Entertainment

Inside the Network Scrambling for the 2024 Debates


Last week, when it became clear that CNN and ABC had won the first — and perhaps only — presidential debates of the 2024 cycle, CBS turned to the next best option : vice presidential debate. CBS News invites Vice President Kamala Harris to participate in a debate, in studio, on July 23 or August 13, an offer the Biden campaign accepted. “We hope the Trump campaign accepts one of these dates so we can set a full debate schedule for the campaign,” Brian Fallon, Harris’ campaign communications director told reporters. However, a day later, Donald Trump said his campaign had also accepted his yet-to-be-chosen running mate’s invitation to debate — on Fox News.

With each campaign committing to a different debate, it’s unclear how the event will unfold. In announcing his acceptance of Fox’s invitation, Trump suggested that the event would be held at a historically black university, replacing Virginia State University, the site the Commission on Presidential Debates had chosen. plans to hold a presidential debate in October. But that was before the CPD, which had been a Republican target, was sidelined by both campaigns. Biden campaign chairman Jen O’Malley Dillon sent a letter to the CPD last week withdrawing from the organization’s planned debates — citing, among other things, complaints about the CPD’s ability to enforce its rules in 2020 — and in doing so opened the floodgates for individual news networks to put their own spin on the campaigns in hopes of securing a potentially lucrative TV booking. history.

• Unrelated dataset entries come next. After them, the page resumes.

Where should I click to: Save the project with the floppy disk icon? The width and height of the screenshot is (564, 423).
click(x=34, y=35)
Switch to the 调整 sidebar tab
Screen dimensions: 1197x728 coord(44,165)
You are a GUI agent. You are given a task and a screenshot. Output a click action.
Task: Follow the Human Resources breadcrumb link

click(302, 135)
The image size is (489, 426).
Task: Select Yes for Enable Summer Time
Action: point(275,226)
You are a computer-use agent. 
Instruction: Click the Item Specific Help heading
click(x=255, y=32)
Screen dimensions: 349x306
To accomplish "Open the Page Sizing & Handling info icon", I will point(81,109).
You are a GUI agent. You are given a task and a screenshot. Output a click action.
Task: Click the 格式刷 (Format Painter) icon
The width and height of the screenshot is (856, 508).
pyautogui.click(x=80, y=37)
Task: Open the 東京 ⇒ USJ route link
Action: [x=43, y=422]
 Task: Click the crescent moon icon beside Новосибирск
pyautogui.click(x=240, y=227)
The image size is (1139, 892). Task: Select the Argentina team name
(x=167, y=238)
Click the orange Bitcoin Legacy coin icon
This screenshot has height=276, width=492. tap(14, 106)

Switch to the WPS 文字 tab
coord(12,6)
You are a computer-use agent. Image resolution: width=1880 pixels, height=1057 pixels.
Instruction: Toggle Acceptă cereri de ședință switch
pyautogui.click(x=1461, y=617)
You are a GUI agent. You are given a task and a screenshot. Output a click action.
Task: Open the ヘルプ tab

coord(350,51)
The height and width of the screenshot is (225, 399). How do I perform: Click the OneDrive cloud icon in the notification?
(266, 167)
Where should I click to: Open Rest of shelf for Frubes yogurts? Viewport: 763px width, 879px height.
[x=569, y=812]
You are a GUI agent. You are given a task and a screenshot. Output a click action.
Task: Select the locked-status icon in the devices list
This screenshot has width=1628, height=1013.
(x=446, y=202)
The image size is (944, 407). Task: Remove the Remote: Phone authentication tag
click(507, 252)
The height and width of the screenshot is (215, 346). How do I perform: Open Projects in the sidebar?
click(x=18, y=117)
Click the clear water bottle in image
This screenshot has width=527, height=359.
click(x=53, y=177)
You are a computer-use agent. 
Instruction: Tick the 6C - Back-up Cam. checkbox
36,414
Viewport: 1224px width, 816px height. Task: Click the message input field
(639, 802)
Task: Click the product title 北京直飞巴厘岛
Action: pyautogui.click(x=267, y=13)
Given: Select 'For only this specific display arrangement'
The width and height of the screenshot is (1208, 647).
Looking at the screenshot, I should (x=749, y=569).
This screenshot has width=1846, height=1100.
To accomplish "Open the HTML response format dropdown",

CNN and ABC both acted quickly: In less than two hours, CNN announced that both campaigns had accepted the network’s debate on June 27, and about an hour later, the candidates said they agreed to hold a second debate, moderated by ABC News, on September 10. CNN Jake Tapper And Dana Bash will host the first debate, with ABC David Muir And Linsey Davis tap as moderator for the second time. Having the talent at the center is a big step for the two networks, which both said they would make their debates available for others to simulcast.

Last week’s flurry of events — and the lingering uncertainty surrounding the vice presidential showdown — speaks to the freewheeling nature of all this year’s debates, which for the first time in nearly four decades did not has the non-partisan CPD as an independent regulator. In conversations with people online in recent months, there has been skepticism about whether the public will see any debate in the general election. Last month, five major broadcast and cable news networks—CNN, ABC, CBS, NBC and Fox News—highlighted that concern in a letter urging Joe Biden and Trump publicly committed to participating in general election debates before the November election.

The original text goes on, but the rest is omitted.